What you are asked to do =
Would you repeat, exactly as given, the line with "Hyttetorget (1001, 1745)" and every line after it to the end of the entries?

(Pixel coordinate grounding data)
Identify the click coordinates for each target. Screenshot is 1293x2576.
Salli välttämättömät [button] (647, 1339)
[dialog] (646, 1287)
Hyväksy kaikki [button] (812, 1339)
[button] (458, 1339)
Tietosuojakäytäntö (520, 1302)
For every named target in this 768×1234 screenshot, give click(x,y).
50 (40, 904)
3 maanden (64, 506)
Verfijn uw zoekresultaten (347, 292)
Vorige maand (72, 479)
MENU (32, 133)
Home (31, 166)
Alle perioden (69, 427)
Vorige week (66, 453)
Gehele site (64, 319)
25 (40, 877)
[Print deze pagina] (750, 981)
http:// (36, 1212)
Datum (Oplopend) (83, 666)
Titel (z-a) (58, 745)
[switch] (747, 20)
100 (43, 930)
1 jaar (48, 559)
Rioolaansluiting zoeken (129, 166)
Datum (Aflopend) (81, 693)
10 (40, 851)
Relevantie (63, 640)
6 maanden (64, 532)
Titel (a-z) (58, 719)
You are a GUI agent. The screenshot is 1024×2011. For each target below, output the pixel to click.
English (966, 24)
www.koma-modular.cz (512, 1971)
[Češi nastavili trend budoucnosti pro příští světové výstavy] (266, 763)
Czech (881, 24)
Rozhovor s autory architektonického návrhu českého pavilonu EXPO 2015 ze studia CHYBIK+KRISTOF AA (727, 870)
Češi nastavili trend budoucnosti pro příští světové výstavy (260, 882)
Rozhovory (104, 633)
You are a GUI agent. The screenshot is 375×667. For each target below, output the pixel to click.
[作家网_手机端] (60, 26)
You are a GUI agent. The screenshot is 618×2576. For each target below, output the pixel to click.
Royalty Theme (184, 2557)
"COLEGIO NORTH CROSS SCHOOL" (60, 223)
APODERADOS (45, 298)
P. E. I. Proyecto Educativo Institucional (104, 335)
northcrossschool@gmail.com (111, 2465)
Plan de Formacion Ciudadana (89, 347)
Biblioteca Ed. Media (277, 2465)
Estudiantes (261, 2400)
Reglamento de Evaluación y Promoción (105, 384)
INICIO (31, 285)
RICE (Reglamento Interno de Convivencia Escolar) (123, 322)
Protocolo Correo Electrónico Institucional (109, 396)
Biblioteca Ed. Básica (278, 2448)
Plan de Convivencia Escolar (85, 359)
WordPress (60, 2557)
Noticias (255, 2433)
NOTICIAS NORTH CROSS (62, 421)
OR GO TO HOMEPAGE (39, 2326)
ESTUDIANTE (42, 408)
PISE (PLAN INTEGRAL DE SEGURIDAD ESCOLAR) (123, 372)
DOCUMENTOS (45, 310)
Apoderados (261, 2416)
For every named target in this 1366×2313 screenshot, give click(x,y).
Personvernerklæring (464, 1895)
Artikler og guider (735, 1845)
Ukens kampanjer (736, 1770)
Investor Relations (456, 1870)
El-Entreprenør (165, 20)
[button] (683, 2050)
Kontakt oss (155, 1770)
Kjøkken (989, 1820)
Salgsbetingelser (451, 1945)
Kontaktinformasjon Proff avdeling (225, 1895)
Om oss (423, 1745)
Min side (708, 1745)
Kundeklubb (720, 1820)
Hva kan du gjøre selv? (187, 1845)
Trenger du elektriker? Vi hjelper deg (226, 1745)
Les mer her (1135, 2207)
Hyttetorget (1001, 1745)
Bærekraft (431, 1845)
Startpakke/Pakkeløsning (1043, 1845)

Solution below =
Hyttetorget (1001, 1745)
Bærekraft (431, 1845)
Startpakke/Pakkeløsning (1043, 1845)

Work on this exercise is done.